7.- Llámalo. A los hombres les gusta que los llamen (salvo si son casados, en cuyo caso, lo mejor es ser muuuucho más cauta). Les gusta sentir la preocupación de una mujer. Un buen gesto es telefonearlo para desearle un buen día, o en la noche, si saliste con él, llamarlo para saber si llegó bien a casa. Trata de no mantenerte en la pose de hacerte la interesante. Muchas nos hemos perdido hombres estupendos en ese juego estúpido.

No sé si alguno de estos puntos funcione. Los hombres son equívocos hasta con lo que les gusta, y bien pudieron darme datos falsos. Lo mejor, en todo caso, es sacarse las maquetas lo antes posible, que tarde o temprano te van a conocer sin maquillaje, y más vale evitar traumas. Además, y aún a riesgo de parecer cursi, si hay algo claro es que una vez que te enamoras, empiezas a amar como suelen hacerlo las mujeres inteligentes: como una idiota.

La ley de Murphy

Dicen los pesimistas que si algo puede salir mal, saldrá. Yo, que me considero una optimista a tiempo casi completo, tengo que decir que bastante a menudo he comprobado la verdad de esa máxima. Asumo que muchas de mis desgracias se deben a mi propia pajaronería, pero hay otro margen, que podría cargarse a la Fortuna, y que demuestra que no tengo precisamente la mejor estrella en términos azarísticos. A ese margen pertenece lo que me sucedió el jueves pasado.

Comencé a hacer una ayudantía en la Universidad Central, en un ramo que se llama “Historia Universal Contemporánea” y cuyo contenido –a pesar del presuntuoso nombre- se concentra en la Europa del siglo XX. Ese día, yo tenía programado ver una película con los estudiantes.
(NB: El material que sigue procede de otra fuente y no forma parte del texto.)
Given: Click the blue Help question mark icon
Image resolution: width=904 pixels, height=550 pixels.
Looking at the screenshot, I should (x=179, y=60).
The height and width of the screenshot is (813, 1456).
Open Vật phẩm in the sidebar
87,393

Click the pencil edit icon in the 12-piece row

Me conseguí la cinta con tiempo, y la vi en mi casa. Por supuesto, y respondiendo a esa obsesiva fatalidad que me persigue, estaba mala y no giraba. Sin hacerme mala sangre, conocedora de los procesos acostumbrados de mi (mala) suerte, la fui a cambiar y chequeé que funcionara.

El día D, llamé al encargado de los accesorios didácticos, para confirmar que la petición de video y televisor estaba en vigencia. Como no había problemas, respiré aliviada.
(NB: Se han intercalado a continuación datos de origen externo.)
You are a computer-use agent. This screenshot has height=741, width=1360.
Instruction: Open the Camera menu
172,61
Desconfiando de tanta tranquilidad, y acostumbrada a los problemas de último momento, me dediqué esa tarde, a pesar de los buenos augurios, a preparar un plan B, o sea, una clase alternativa, en caso de que algo pasara. Debo confesar que me lo tomé muy livianamente, porque estaba segura de que todo saldría bien, y sólo cuando iba en el camino, me dediqué a repasar esa materia.

Llegué, la asistencia era masiva, el video llegó a tiempo, la peli se veía. Todo sospechosamente tranquilo. Tan tranquilo que empecé a traspirar. El tipo rebobina el cassette, la cinta se corta y comienza el acto dos.

Ya en mi terreno, me sonreí para mis adentros a pesar de la desesperación. El encargado, luego de 20 minutos de sudar helado, logró arreglar la película. La puse nuevamente, sólo que ahora no se escuchaba. Es decir, se escuchaba, pero el acento español castizo, en una sala enorme, era imbancable y no se entendía nada más que la saturación de los parlantes y alguna que otra “s” a la madrileña. Era como la voz de la profesora de Charlie Brown. Estaba obligada a echar mano de mi precario plan B.

Histérica por dentro, conservé la sonrisa que abunda en la cara de los tontos –y los aterrados- y comencé mi improvisación. Los dividí en grupos, les asigné tareas de acuerdo con la materia y les di 30 minutos para prepararse. Mientras, leía los documentos con una voracidad atroz, que sólo da la urgencia máxima.

Justo a tiempo terminé mi lectura, y los interrogué. La actividad salió perfecta, justo hubo conflicto en los puntos que pronostiqué y opinaron exactamente lo que esperaba que opinaran. Agradeciendo que la gente sea relativamente predecible, pude llevarlos hacia la reflexión sobre la Sociedad de las Naciones y las causas de su fracaso.

Al término de la clase, uno de ellos se me acercó, porque el ejercicio le había encantado. Sonreí feliz, él creyó que por amabilidad. La verdad es que estaba sacándole la lengua a la mala suerte. Ya hace tiempo que aprendí a creer invariablemente en la ley de Murphy.